In a further embodiment, the polymer preferably has an intrinsic viscosity of from 0.3 dl/g to 2.5 dl/g, in particular from 0.75 to 1.6, very particularly preferably from 0.9 to 1.6 dl/g. (viscosity in this application is measured in each case at 1 mg of polymer per ml of chloroform at 25° C.). This viscosity has the additional advantage that the resulting film is sufficiently mechanically stable yet exhibits the desired decomposition properties.

In a further embodiment, the polymer preferably has a monomer content of 0.5 to 10% by weight, in particular 3 to 8% by weight. This has the additional advantage that the release of monomer accelerates wound healing and the film exhibits the desired plastic, elastic behavior. Continuous release of monomer over an extended period of time also promotes wound healing (over several days).

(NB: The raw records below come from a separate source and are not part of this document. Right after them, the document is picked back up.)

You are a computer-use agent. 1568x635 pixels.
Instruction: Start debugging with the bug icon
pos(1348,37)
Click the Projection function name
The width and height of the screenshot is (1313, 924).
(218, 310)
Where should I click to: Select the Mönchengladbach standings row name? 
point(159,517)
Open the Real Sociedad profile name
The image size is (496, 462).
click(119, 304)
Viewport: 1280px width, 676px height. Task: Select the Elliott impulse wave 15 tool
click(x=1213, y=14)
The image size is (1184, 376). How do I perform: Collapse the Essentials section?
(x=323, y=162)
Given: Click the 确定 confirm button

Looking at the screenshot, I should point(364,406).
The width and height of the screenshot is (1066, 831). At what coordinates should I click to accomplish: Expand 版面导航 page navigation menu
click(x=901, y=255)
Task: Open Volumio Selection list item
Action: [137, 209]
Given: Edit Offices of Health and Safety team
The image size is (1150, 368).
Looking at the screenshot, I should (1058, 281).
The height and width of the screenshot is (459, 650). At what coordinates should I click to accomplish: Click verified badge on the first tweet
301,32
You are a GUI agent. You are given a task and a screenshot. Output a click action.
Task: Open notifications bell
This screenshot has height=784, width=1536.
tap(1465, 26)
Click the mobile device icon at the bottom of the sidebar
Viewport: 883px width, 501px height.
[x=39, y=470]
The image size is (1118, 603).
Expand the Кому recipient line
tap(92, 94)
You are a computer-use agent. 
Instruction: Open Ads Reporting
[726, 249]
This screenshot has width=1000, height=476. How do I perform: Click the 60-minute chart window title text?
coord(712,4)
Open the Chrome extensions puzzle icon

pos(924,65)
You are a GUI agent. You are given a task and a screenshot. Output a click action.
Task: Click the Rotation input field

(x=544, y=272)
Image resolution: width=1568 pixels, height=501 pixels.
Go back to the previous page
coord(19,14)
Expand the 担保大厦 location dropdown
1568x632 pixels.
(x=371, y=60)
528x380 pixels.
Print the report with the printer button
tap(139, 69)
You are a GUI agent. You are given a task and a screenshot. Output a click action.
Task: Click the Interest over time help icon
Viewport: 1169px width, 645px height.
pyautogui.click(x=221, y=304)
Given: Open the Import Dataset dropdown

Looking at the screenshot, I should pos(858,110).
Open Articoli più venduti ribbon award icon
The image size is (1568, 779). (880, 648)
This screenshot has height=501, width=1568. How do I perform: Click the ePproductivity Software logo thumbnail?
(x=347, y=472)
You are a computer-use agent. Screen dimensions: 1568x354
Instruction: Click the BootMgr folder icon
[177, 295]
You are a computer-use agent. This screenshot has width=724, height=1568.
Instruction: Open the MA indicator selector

According to a further aspect of the invention, the plaster preparation further comprises at least one further absorbable polymer, in particular poly-ε-caprolactone, polylactide, polyglycolide, polyethylene glycol and/or at least one non-absorbable polymer. In particular, those from the group consisting of polyacrylates and polyurethanes can be included, the non-absorbable polymer being mixed in a preferred proportion of 1 to 50%, especially as a blend, based on the terpolymer. This has the additional advantage of increasing adhesion while improving flowability (during film formation).

Easily evaporable organic solvents in the sense of the present invention are organic solvents with a evaporation number (VD) according to DIN 53170 of less than 35, in particular less than 10. Suitable organic solvents are especially selected from the group consisting of acetone, methyl acetate, ethyl acetate, halogenated hydrocarbons, cyclopentane and/or mixtures thereof, particularly preferred are ethyl acetate, methyl acetate and/or acetone. . Furthermore, the organic solvents DMSO and N-pyrrolidone are suitable.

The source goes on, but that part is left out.